Un des éleveurs rencontrés nous disait son soulagement d'avoir pu préserver ses bêtes en nuançant toutefois : "Le prix de la viande est en train de baisser. Nous vendons uniquement en circuit court, pour le marché tchèque mais le prix de vente a baissé de 10 % car les intermédiaires doivent faire plus de tests pour s'assurer que la viande est saine et ces coûts entraînent une baisse du prix d'achat de nos porcs." Les autorités tchèques soulignent toutefois que sur les 28 000 échantillons de porcs et de sangliers contrôlés, aucun porc n'a été testé positivement à la peste porcine africaine.

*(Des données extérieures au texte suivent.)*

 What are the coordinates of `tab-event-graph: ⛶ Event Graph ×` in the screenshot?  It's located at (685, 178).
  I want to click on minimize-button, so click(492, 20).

La solution miracle n'existe pas

Même si l’expérience est saluée en Europe, les autorités tchèques savent que vaincre totalement la maladie sera compliqué tant que l’épidémie gagne du terrain dans les pays voisins.

La République tchèque envisage de clôturer le long des autoroutes menant vers la Pologne où la peste porcine africaine est virulente. Car l'hypothèse la plus probable serait que le virus ait atteint la Tchéquie par l'intermédiaire de chauffeurs routiers, même si l'enquête menée par les autorités judiciaires n'a pas pu le prouver.